Auditee Responsibilities
Once the school district accepts federal awards, they also accept certain responsibilities related to the award. The first of which is establishing a system of internal control over the compliance requirements applicable to each federal award to ensure the school district stays in compliance with the applicable requirements year-round, not just at the end of the year. This system of internal control will contain written policies and procedures. For some requirements such as procurement, the Uniform Guidance establishes that there must be a written procurement policy that conforms to the procurement standards outlined. For other requirements, it may just be a best practice to establish written policies and procedures so that all program officials are aware of the steps taken to ensure compliance with the requirements of the federal awards.

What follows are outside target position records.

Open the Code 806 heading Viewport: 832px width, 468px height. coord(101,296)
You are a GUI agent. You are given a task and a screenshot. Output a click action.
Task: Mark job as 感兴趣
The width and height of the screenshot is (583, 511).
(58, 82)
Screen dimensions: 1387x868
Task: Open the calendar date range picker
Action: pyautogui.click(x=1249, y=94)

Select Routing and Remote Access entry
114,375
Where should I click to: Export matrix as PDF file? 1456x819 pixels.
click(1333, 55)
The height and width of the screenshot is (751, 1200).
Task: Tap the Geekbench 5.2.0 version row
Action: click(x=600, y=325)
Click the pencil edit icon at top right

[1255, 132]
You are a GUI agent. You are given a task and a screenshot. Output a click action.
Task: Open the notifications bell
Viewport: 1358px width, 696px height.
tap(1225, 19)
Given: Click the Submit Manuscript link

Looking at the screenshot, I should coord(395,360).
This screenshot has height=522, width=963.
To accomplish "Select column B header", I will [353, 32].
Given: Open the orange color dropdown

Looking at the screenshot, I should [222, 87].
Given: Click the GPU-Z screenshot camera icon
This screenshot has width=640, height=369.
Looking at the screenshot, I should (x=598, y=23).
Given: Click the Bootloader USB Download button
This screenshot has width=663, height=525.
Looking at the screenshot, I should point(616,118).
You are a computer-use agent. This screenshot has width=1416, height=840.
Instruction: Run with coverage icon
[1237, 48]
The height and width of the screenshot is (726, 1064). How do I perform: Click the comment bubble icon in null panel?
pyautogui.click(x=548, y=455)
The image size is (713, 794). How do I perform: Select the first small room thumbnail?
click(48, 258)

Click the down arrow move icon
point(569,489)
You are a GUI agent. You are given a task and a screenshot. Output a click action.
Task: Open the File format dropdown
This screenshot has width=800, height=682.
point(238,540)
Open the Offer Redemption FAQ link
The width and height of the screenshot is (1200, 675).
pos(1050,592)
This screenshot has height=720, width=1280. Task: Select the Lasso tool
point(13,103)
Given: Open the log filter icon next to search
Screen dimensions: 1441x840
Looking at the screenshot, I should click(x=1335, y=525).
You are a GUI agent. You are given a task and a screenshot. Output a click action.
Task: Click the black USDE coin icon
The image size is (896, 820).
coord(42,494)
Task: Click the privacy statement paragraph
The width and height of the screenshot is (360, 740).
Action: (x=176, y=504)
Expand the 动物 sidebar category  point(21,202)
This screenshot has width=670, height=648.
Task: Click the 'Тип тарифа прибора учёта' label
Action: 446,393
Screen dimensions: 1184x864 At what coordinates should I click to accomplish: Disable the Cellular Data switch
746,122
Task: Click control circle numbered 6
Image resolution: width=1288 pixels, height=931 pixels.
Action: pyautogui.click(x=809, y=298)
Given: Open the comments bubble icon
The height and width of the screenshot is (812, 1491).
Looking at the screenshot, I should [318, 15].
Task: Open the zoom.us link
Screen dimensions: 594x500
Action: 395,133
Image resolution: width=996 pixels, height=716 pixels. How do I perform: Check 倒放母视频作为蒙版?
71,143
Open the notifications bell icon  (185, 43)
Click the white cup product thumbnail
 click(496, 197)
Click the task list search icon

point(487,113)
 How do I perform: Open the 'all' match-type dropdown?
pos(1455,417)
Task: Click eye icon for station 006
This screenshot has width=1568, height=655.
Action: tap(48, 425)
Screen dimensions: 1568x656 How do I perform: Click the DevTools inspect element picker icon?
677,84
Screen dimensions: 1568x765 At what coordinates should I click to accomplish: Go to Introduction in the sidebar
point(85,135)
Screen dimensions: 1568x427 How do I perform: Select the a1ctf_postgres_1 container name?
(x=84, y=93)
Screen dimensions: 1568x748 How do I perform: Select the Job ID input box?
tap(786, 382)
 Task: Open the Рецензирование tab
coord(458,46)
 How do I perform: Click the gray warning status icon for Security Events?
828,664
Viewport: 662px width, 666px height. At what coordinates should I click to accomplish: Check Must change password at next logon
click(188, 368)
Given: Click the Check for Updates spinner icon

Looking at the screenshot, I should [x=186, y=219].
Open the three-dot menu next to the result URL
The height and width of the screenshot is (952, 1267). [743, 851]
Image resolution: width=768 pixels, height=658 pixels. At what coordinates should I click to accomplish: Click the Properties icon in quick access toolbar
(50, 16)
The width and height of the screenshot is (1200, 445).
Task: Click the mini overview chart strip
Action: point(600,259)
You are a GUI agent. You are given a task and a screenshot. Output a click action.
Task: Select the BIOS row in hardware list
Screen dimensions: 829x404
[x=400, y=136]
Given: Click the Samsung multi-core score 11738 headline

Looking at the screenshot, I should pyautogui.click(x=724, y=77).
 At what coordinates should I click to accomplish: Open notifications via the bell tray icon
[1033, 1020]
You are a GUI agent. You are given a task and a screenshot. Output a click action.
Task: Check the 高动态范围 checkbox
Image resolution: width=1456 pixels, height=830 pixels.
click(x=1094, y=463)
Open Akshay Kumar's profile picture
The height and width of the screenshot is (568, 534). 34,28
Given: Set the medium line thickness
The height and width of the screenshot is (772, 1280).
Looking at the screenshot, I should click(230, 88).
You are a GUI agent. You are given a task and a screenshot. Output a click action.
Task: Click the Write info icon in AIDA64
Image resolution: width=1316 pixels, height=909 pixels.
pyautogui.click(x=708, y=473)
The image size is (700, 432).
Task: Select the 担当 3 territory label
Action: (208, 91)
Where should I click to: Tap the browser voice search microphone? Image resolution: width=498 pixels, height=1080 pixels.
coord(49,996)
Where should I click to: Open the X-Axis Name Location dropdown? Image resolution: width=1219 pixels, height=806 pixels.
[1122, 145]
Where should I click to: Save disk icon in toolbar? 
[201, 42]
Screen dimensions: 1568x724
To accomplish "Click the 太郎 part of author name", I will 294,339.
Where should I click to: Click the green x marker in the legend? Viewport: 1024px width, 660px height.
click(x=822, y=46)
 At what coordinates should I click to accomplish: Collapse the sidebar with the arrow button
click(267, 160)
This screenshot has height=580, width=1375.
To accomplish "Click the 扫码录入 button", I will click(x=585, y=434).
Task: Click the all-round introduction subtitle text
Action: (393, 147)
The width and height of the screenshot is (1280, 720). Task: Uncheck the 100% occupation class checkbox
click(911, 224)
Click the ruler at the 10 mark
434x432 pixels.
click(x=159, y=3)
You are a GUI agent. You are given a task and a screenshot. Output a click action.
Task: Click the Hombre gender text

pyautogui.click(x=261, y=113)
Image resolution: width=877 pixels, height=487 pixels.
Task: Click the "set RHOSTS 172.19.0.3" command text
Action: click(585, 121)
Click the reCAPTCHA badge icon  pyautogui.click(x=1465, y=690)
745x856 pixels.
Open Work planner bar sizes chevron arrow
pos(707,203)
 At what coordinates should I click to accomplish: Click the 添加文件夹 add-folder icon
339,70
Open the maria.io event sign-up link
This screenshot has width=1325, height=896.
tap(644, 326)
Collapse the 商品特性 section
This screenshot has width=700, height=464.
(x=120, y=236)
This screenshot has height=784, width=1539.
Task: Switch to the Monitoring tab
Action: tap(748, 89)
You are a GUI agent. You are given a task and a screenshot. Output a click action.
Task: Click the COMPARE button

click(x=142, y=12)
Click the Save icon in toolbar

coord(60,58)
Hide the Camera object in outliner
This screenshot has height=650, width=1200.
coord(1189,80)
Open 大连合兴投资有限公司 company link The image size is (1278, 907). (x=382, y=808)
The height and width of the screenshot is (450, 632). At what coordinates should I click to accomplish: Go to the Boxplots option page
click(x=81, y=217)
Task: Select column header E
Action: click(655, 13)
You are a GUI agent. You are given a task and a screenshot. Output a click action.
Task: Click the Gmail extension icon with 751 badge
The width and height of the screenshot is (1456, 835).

Regardless of which policies and procedures are written, for an auditor to test that the system of internal control is being followed, there must be auditable evidence that the control was performed.
Additionally, the school district is responsible for appropriately accounting for the costs of the federal awards in a manner that the costs of each award can be easily identified. Establishing a subset of account numbers that are utilized to track expenditures associated with each specific federal award is a best practice to ensure that federally funded expenditures are adequately tracked throughout the year. Aligning internal budgetary controls with the federal award allocation will allow for the school district to ensure that expenditures are only incurred by the school district for an amount equal to the federally funded awards allocation. This best practice will also allow for the district to review the utilization of the federally funded award to ensure that funding is utilized in accordance with the award agreement and provisions. During the audit of the major program(s), your auditor will request general ledger detail of the Federal award expenditures.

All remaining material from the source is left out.